We went past it twice a day during the Edinburgh Book Festival. We go past it whenever we travel between Edinburgh and Stirling. I’m about to get pretty close to it today.
Some time recently someone in the family wondered if perhaps it was time soon for me to get off the train and have a look. I replied that as a matter of principle I didn’t think I ever would. Or at least not yet.
I don’t feel ready.
Back in the infancy of InterRailing the witch-to-be InterRailed every year, starting the first time it was possible to do so. The second year, when she was 17, the turn came to Britain and especially Scotland. I had never been to Scotland. I was a little disappointed not to find tall mountains as soon as the train crossed the border near Berwick. (I had been misinformed. Not all of Scotland was built like the Alps. Just as Sweden doesn’t have snow all year round. Actually.)
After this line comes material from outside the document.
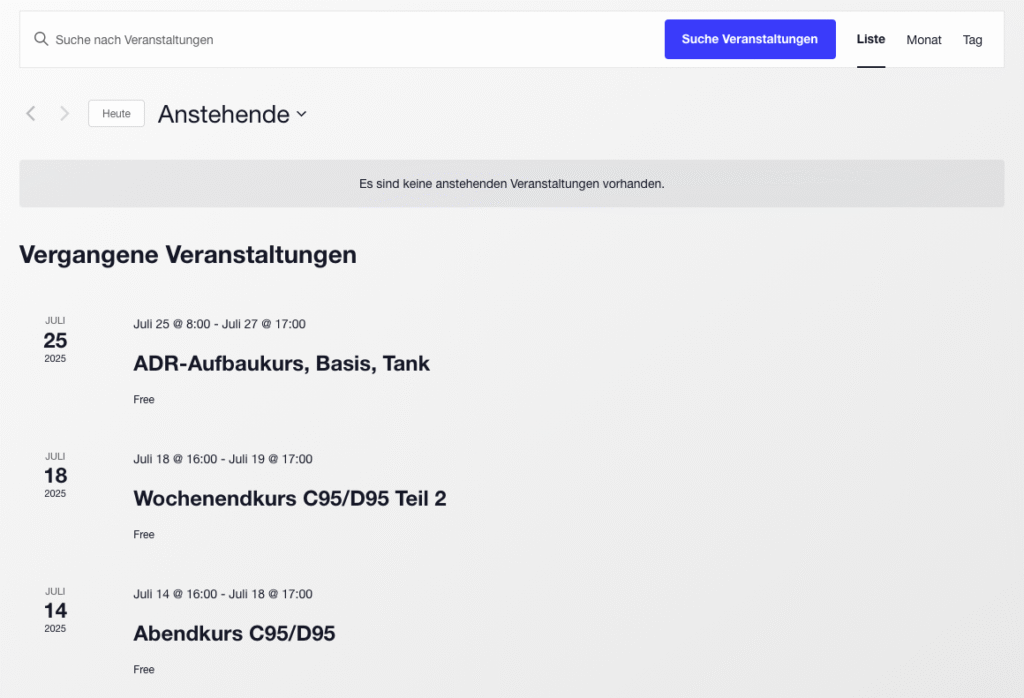The image size is (1024, 698).
Task: Click the Heute button
Action: (116, 114)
But School Friend and I liked Edinburgh. The youth hostel was great, and so comfortable and such good value that we decided to base ourselves there, and just use the InterRail pass to make day trips. A poster we saw at Waverley station showed the Palace in Linlithgow. It looked nice. We decided to day trip to this conveniently placed town, just west of Edinburgh.
We got on a train. It was soon time to get off again, so we got up to get off. Except, we didn’t get off, because we couldn’t. This was back in 1973 and the British Rail (oh, the nostalgia in writing that!) rolling stock used had doors at each end of the coaches. Doors with no door handles. The instructions on the door said that to open it we had to press and pull down (the window, it seemed).
No amount of pressing and pulling got us anywhere. (These days passengers are always getting off at Linlithgow. Just our luck that we were all alone.) I lie. We got somewhere. The train started up with us still on it, and we went to the next station which in those days was Falkirk.
We managed to get off there. Looked at the area surrounding the station and came to the conclusion it wasn’t up to much, and quickly crossed to the other platform and went back to Edinburgh, where we sat on the grass in Princes Street Gardens for the rest of the day.
I have still not been to Linlithgow. I know how to get off trains these days, but somehow it feels as if I’d be letting the side down by getting out and looking at the Palace. It’s bound not to be very interesting. Isn’t it?
(This rather boring blog post was brought to you by the witch meeting up with one of her readers – Che – at the launch for Bloodstone in August. After I tried to kill her by having her run across a busy road to catch up with us getting into the taxi she was to share, Che was travelling to Linlithgow. Well, I suppose someone has to.)